Using the abstract on multimodal self-supervised learning below, explain in one to three sentences what the data-driven procedure does and why the authors consider it useful.

Extracted text.
^^^^^^^^
When to Align, When to Predict?

A Phase Diagram for Multimodal Self-Supervised Learning

Ilay Kamai1*  ·  Hugues Van Assel2  ·  Aviv Regev2  ·  Hagai B. Perets1  ·  Randall Balestriero3,4

1Technion  ·  2Genentech  ·  3Brown University  ·  4Meta AI, FAIR
*Corresponding author: ilay.kamai@campus.technion.ac.il

Phase diagram animation sweeping noise parameters

Abstract

Cross-modal alignment (CA) and cross-modal prediction (CP) are the dominant paradigms for multimodal representation learning, yet there is no systematic understanding of when each succeeds, when each fails, and when cross-modal training helps at all --- a gap that leaves practitioners, especially in scientific domains like biomedicine or astrophysics, with heterogeneous instruments and multiple levels of organization and measurement, unable to diagnose why standard methods underperform the best single modality. We develop a unified linear framework that addresses both questions. Under a spiked signal-plus-noise model with structured cross-modal nuisance correlation, we derive separation ratios for both objectives that expose complementary failure modes: alignment whitens each modality and fails when nuisance is strongly correlated across views; prediction encodes whatever is cross-predictable through a one-sided whitening, with recovery governed by source-modality quality. The resulting phase diagram partitions multimodal problems into four regimes: Both, CA only, CP only, and Neither. We present a data-driven procedure to locate real-world datasets in this diagram using a small labeled subsample, identifying the preferred objective and prediction direction before any cross-modal training. Experiments on synthetic data, stereo-vision benchmarks, image--caption pairs, and real astrophysical data validate the predictions in the nonlinear regime, including the Neither regime where cross-modal training is actively harmful. Our framework lets practitioners diagnose their multimodal problem and choose the right objective before committing to training.
^^^^^^^^
Exercise data.
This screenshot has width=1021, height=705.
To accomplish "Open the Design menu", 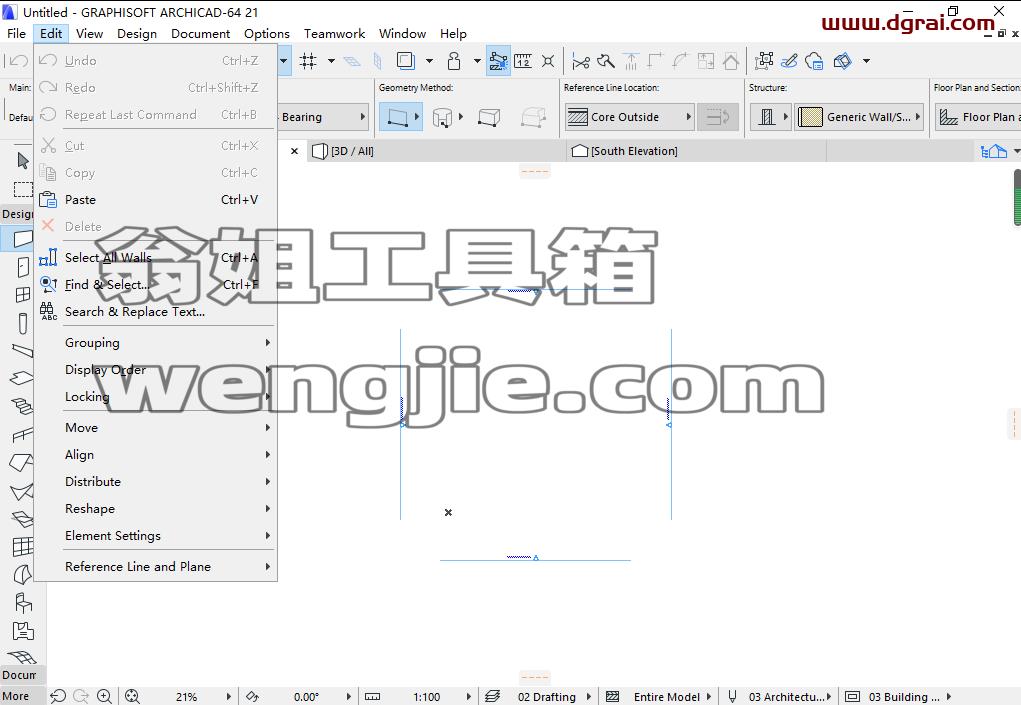I will pos(137,34).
^^^^^^^^
Exercise answer. The procedure uses a small labeled subsample to locate a real-world dataset in the phase diagram. This identifies the preferred objective and the prediction direction before any cross-modal training. It lets practitioners diagnose their multimodal problem and choose the right objective before committing to training.